= Given text =
START

The .38 Special and 9mm Luger are realistic minimums for personal defense. Those giving a pass on smaller calibers have no experience in personal defense. By the same token, those handguns that are uncontrollable in rapid fire—to my standard—are not useful for personal defense. The subcompact .40 caliber pistol and lightweight .357 Magnum revolver are among these. A balance of control and power is needed. After much reflection, what follows is my choice for the best, concealed carry handguns for the past 20 years.

CZ Rami

The CZ 75 pistol is a durable and accurate service pistol. The CZ 2075 Rami is a considerable redesign. The Rami features the trademark CZ slide design. The slide rides low in the frame by the use of reversed slide rails, with the slide running inside the frame rather than upon it. The result is a low bore axis and greater contact with the long bearing surfaces.

Bob Campbell shooting the CZ Rami handgun

The CZ Rami is an excellent all-around 9mm handgun.

END

[Data on locating visible targets]
START

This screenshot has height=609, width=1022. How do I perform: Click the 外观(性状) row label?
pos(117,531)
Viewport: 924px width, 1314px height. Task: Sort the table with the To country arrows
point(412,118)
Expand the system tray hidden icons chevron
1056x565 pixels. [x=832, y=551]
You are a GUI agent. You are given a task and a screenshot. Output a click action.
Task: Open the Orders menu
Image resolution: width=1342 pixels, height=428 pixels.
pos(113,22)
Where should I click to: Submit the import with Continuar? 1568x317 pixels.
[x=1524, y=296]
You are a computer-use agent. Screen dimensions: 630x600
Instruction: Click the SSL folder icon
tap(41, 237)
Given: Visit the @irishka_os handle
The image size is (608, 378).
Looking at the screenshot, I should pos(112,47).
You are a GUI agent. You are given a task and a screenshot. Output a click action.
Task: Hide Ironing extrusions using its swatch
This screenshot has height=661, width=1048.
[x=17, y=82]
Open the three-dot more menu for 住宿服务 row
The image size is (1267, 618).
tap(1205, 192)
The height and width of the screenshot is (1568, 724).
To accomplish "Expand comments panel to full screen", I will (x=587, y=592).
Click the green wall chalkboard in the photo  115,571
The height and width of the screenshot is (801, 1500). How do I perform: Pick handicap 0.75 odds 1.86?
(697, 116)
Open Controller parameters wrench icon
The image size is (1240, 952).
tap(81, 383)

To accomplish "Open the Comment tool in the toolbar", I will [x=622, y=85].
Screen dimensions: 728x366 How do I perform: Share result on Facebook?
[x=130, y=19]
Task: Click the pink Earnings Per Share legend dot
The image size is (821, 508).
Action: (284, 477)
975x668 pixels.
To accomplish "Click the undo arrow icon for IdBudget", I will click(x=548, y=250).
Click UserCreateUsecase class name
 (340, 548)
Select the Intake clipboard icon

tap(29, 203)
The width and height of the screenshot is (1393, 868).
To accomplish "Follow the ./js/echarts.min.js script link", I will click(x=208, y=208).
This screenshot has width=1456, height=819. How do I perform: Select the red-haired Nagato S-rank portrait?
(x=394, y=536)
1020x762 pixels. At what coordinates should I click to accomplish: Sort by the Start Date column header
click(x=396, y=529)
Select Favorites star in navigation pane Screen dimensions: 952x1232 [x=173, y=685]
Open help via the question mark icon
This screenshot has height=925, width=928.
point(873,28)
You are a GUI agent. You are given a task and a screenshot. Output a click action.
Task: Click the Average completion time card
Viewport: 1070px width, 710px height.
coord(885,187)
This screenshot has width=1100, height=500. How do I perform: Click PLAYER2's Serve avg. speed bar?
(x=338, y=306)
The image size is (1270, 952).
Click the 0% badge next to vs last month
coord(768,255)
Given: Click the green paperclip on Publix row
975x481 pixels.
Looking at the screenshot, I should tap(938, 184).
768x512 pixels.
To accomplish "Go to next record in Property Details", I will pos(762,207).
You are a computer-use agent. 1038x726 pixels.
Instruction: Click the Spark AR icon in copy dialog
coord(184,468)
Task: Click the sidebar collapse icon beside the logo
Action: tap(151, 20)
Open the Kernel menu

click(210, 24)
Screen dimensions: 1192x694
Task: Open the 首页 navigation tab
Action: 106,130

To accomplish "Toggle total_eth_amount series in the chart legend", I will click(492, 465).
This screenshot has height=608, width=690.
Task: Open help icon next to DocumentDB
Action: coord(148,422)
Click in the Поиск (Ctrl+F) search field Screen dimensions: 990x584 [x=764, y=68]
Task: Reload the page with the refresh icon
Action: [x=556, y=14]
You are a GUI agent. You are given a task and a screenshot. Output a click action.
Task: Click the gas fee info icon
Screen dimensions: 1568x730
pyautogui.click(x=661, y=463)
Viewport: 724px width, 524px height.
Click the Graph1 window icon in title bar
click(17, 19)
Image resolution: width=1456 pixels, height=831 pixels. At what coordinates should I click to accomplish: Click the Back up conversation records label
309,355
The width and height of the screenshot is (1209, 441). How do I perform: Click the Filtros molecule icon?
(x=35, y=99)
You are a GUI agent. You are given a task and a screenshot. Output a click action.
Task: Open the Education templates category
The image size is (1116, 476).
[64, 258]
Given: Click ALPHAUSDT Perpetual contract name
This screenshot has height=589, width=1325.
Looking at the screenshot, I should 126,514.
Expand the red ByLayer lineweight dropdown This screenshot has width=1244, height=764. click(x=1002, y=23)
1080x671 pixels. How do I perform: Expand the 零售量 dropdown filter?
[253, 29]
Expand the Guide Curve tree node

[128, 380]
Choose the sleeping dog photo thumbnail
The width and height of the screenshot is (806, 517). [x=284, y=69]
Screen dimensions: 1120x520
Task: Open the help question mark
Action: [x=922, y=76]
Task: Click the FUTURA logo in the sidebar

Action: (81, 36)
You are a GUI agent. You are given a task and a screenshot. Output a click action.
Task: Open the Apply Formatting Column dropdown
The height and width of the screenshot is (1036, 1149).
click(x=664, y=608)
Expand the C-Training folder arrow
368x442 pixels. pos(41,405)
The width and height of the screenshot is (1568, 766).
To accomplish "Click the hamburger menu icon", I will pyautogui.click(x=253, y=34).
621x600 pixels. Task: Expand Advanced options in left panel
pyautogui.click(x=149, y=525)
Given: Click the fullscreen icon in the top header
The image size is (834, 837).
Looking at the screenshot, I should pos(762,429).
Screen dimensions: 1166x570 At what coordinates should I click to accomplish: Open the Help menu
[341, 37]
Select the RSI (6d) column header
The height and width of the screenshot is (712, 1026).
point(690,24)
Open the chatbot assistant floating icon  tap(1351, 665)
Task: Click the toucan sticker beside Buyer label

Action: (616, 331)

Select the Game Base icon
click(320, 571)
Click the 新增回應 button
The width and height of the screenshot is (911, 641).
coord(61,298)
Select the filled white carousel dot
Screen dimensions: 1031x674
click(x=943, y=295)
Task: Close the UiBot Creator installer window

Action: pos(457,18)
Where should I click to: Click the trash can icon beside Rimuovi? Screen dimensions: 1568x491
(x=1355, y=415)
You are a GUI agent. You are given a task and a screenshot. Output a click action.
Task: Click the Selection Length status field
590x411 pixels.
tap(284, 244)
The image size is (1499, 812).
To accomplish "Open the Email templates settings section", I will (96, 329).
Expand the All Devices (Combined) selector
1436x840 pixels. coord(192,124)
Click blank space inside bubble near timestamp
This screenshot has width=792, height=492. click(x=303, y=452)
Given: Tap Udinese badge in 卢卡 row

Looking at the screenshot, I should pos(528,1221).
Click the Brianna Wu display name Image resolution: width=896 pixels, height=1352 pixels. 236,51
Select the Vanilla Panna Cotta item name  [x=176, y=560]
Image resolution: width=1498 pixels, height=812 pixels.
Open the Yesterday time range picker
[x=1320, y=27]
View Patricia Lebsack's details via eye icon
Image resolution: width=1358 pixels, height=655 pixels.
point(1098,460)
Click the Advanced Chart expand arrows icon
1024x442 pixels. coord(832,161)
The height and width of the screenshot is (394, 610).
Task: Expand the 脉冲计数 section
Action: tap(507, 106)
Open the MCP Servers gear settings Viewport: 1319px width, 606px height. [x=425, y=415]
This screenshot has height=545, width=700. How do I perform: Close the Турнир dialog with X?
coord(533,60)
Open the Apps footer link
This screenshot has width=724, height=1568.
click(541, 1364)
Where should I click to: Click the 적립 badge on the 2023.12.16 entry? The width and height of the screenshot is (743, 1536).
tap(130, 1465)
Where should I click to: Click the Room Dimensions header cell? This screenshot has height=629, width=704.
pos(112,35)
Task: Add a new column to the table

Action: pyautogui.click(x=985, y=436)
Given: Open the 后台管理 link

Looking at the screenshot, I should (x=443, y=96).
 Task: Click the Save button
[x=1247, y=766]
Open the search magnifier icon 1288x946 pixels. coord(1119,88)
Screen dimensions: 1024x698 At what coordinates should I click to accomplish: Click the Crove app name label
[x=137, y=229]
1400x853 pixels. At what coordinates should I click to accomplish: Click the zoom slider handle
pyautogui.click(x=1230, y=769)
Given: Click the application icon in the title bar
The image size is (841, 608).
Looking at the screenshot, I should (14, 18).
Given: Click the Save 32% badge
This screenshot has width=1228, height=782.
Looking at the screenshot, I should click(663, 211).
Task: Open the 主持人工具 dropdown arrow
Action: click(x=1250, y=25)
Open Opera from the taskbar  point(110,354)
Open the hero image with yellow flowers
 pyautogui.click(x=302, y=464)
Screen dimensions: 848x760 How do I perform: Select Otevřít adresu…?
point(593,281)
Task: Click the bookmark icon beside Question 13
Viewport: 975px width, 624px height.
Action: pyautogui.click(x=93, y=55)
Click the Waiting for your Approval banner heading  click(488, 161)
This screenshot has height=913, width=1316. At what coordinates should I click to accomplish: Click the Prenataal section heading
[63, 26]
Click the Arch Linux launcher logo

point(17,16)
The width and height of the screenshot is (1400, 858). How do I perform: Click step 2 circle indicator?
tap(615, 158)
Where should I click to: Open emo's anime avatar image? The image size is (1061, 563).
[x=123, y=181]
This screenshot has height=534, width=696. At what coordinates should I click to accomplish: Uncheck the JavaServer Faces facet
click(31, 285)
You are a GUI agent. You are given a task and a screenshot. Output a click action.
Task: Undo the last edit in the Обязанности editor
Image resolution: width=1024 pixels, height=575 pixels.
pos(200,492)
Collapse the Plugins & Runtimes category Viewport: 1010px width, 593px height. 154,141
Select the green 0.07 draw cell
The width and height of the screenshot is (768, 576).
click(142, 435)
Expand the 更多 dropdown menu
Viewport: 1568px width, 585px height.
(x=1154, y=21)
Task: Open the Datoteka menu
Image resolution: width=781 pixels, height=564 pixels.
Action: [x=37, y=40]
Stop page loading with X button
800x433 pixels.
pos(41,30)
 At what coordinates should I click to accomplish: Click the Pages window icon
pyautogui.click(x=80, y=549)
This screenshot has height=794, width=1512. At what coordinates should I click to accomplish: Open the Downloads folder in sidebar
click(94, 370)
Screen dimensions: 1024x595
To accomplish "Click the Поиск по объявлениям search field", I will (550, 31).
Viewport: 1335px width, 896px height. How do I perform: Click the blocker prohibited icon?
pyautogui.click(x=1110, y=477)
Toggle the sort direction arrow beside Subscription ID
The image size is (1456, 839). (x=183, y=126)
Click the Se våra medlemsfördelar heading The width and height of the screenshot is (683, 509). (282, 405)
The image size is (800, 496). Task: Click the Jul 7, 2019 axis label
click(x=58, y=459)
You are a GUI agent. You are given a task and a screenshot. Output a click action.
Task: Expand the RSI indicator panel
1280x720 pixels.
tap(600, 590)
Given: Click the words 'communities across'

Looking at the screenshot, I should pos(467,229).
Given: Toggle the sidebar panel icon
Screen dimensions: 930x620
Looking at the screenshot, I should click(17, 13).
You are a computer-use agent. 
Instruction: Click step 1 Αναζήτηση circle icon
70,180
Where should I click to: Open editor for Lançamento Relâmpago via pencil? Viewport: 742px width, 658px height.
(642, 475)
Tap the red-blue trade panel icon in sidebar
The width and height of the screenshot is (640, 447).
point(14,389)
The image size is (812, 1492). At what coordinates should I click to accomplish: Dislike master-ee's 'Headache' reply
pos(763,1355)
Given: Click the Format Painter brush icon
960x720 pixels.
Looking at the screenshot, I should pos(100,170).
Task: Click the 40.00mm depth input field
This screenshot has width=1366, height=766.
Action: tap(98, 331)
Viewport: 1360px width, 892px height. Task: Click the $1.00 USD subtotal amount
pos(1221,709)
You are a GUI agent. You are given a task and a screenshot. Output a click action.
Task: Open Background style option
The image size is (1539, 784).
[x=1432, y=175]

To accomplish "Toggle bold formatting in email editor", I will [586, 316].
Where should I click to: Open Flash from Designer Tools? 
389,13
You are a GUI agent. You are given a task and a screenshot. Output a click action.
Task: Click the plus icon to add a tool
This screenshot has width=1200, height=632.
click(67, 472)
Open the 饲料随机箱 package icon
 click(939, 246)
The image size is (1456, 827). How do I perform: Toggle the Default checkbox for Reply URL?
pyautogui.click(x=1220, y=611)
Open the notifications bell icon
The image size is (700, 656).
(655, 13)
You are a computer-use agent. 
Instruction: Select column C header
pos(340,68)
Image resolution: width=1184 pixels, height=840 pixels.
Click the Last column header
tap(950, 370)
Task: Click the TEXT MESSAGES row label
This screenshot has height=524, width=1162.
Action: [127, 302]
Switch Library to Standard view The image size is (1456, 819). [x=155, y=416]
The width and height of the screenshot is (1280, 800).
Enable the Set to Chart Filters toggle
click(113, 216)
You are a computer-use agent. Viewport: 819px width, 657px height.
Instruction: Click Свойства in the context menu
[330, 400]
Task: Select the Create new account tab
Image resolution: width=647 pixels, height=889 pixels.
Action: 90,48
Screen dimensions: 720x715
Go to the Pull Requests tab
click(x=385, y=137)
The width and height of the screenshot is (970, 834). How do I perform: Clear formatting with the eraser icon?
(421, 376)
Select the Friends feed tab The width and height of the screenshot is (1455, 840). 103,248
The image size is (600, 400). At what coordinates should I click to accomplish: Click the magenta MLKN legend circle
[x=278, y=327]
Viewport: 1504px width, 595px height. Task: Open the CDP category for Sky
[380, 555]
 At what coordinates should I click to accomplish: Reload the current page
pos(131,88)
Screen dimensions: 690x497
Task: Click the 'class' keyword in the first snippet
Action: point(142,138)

END

= To be done =
1. In the text on concealed carry handguns, which two calibers are called realistic minimums for personal defense?
2. Write what comes next in the text on concealed carry handguns.

= Solved tasks =
1. The .38 Special and the 9mm Luger.

2.
The pistol recoils straight to the rear with less muzzle flip, accuracy is enhanced as well. The Rami is a double-action first-shot handgun. The pistol is offered in two versions, one with the traditional CZ 75 safety that allows cocked and locked carry and the other with a decocker. The pistol is supplied with a flush-fit 10-round magazine and also an extended 14-round magazine.

The Rami exhibits European quality and its best. The sights were good examples of combat sights and the pistol has proven reliable with a variety of defense loads. Attention to detail was evident in the Rami pistol. The double-action first-shot trigger was smooth, and the single-action press was clean and crisp. While the pistol handled best with the extended magazine, it was controllable with the flush-fit magazine as well.

There are tradeoffs in such a compact handgun, but these are minimized by the CZ design. The slide is a little difficult to rack as it rides low in the frame. The short sight radius means attention to detail is needed to secure good accuracy. This is a tradeoff that Rami shooters adjust to. My personal example will fire a two-inch five-shot group at 15 yards with the SIG Sauer 124-grain V Crown JHP. The Rami is a first class, concealed carry handgun.

Overall Length 7.2 in.
Overall Height 5.03 in.
Weight Unloaded 28 oz.
Barrel Length 3.75 in.

CZ 75D

The CZ 75D is perhaps the least known of CZ Variants. It is a highly desirable pistol that has proven accurate and reliable. When the Czech police were searching for a compact alternative to the standard CZ 75 the P01 was introduced. This is an aluminum frame handgun with a shortened butt, slide, and barrel and a monolithic dust cover that mounts a combat light.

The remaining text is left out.